======== SUPPLIED MATERIAL ========

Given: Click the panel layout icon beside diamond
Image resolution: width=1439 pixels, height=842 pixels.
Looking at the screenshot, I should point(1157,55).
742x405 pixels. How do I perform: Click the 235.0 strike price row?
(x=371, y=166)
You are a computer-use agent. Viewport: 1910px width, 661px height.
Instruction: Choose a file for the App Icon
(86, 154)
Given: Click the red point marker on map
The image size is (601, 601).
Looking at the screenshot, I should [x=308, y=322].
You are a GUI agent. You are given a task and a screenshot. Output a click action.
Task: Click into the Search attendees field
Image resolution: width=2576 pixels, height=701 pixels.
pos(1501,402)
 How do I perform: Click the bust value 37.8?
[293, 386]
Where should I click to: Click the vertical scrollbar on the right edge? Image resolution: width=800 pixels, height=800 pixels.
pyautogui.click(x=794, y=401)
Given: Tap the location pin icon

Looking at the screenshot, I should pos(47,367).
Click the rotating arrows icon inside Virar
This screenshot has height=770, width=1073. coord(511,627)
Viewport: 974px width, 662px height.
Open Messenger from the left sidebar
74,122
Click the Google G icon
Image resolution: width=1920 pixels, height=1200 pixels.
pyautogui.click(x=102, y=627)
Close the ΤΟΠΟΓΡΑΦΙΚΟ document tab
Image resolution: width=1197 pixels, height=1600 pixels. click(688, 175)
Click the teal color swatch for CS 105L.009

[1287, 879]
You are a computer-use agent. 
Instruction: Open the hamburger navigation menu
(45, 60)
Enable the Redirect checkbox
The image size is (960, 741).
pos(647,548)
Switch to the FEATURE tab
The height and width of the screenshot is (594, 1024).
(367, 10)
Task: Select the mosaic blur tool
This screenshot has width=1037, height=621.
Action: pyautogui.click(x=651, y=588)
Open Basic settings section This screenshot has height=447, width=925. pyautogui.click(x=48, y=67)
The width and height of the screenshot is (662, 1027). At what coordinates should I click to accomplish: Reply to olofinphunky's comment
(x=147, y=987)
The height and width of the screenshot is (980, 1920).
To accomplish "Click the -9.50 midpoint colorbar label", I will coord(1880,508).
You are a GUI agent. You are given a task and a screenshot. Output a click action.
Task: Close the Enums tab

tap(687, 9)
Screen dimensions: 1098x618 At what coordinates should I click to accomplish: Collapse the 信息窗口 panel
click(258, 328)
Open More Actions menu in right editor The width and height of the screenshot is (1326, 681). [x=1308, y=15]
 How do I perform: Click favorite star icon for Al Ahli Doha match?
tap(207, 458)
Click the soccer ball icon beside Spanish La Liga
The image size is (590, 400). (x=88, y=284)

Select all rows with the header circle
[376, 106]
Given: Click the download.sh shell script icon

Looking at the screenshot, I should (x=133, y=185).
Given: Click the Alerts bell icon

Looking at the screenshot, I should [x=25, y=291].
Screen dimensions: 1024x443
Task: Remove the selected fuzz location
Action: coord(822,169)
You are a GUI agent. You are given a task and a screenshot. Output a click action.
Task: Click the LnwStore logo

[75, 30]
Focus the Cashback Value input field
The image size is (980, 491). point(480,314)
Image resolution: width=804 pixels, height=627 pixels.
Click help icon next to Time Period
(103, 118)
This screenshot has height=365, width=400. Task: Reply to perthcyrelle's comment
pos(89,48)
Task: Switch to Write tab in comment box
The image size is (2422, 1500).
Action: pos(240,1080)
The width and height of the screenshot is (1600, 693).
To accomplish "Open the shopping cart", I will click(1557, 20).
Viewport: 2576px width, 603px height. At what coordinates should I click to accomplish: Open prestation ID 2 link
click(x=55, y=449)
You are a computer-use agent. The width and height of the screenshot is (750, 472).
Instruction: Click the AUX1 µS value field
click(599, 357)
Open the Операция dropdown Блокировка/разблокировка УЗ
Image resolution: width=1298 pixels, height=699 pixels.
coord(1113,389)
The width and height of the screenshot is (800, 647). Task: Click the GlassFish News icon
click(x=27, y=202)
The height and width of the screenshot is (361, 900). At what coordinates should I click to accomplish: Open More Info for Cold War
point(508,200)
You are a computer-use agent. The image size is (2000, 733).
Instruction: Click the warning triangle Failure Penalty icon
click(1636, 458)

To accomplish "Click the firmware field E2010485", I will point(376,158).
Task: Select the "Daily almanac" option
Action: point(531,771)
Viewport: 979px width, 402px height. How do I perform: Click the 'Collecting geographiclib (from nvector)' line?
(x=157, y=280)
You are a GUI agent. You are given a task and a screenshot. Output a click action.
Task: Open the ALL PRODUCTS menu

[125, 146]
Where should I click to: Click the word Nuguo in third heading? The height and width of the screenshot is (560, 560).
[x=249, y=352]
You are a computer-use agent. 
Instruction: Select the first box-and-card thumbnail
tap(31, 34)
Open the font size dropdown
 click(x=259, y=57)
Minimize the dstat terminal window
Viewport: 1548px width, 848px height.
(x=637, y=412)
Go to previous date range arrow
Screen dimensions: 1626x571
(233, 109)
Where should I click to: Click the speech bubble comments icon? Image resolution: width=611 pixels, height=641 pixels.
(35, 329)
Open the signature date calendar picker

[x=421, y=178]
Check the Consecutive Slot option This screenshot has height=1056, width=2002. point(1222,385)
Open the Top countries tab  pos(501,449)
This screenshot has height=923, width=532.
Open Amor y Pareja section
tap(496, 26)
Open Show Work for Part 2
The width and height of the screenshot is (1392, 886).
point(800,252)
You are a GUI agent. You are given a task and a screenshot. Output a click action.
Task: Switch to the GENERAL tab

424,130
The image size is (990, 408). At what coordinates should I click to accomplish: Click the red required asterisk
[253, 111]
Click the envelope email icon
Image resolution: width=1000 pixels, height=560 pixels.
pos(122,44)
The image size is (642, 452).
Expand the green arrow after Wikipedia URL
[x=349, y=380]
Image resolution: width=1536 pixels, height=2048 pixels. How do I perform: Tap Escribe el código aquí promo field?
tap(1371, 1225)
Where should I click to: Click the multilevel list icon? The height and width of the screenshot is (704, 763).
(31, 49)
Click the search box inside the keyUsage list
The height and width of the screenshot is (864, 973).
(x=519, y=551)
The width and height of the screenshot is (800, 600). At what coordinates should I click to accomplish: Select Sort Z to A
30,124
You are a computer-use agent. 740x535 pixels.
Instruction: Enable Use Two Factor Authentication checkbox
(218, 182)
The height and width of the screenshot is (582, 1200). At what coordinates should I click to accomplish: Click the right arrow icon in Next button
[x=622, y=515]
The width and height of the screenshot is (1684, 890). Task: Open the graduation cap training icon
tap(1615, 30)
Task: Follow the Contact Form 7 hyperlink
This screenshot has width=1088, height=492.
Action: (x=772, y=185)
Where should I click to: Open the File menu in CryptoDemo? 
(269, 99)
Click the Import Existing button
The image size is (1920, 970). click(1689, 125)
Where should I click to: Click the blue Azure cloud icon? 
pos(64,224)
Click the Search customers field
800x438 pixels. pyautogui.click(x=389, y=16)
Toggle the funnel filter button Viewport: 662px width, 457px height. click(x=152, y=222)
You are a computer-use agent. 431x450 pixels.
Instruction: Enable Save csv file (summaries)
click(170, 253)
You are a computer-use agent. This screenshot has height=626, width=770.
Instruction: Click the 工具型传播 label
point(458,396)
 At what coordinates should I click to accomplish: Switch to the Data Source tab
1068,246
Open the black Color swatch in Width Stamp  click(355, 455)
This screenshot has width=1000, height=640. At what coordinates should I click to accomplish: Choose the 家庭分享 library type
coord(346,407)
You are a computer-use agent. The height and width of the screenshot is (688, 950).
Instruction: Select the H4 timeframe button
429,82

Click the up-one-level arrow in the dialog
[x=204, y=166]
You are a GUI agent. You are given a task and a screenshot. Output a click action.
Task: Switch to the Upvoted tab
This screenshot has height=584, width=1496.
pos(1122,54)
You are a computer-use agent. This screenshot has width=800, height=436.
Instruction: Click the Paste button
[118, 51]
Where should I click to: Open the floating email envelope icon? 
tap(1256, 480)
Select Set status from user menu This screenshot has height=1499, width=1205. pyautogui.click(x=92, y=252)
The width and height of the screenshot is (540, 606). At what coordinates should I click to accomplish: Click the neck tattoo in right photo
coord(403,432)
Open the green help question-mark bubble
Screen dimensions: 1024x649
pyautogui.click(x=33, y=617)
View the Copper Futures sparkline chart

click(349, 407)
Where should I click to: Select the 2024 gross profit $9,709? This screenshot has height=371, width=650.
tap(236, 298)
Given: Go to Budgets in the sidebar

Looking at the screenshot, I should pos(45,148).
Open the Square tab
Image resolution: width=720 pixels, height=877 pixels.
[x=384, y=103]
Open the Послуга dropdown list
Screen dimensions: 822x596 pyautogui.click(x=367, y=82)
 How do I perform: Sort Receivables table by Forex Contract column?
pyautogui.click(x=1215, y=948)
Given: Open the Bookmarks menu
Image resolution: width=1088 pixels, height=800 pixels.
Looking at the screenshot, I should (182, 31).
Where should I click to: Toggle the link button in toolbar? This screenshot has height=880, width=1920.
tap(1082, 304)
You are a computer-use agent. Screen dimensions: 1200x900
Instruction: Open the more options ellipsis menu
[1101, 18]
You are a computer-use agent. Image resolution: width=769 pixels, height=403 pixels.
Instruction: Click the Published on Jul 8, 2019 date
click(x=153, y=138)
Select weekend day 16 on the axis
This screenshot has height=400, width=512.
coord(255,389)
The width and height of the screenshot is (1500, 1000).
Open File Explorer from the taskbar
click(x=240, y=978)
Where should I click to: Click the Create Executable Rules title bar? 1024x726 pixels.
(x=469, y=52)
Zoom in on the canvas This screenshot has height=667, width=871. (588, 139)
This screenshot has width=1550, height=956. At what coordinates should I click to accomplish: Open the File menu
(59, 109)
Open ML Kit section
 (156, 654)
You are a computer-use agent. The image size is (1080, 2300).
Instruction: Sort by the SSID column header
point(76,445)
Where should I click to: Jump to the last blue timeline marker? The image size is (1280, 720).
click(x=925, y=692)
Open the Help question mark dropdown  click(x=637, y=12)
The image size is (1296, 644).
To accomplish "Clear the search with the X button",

========

• **WHAT THE EXERCISE ASKS**
Reproduce only the lines running from the one that contains "Image resolution: width=1088" to the last line of the records.

• **WORKED SOLUTION**
Image resolution: width=1088 pixels, height=800 pixels.
Looking at the screenshot, I should (182, 31).
Where should I click to: Toggle the link button in toolbar? This screenshot has height=880, width=1920.
tap(1082, 304)
You are a computer-use agent. Screen dimensions: 1200x900
Instruction: Open the more options ellipsis menu
[1101, 18]
You are a computer-use agent. Image resolution: width=769 pixels, height=403 pixels.
Instruction: Click the Published on Jul 8, 2019 date
click(x=153, y=138)
Select weekend day 16 on the axis
This screenshot has height=400, width=512.
coord(255,389)
The width and height of the screenshot is (1500, 1000).
Open File Explorer from the taskbar
click(x=240, y=978)
Where should I click to: Click the Create Executable Rules title bar? 1024x726 pixels.
(x=469, y=52)
Zoom in on the canvas This screenshot has height=667, width=871. (588, 139)
This screenshot has width=1550, height=956. At what coordinates should I click to accomplish: Open the File menu
(59, 109)
Open ML Kit section
 (156, 654)
You are a computer-use agent. The image size is (1080, 2300).
Instruction: Sort by the SSID column header
point(76,445)
Where should I click to: Jump to the last blue timeline marker? The image size is (1280, 720).
click(x=925, y=692)
Open the Help question mark dropdown  click(x=637, y=12)
The image size is (1296, 644).
To accomplish "Clear the search with the X button",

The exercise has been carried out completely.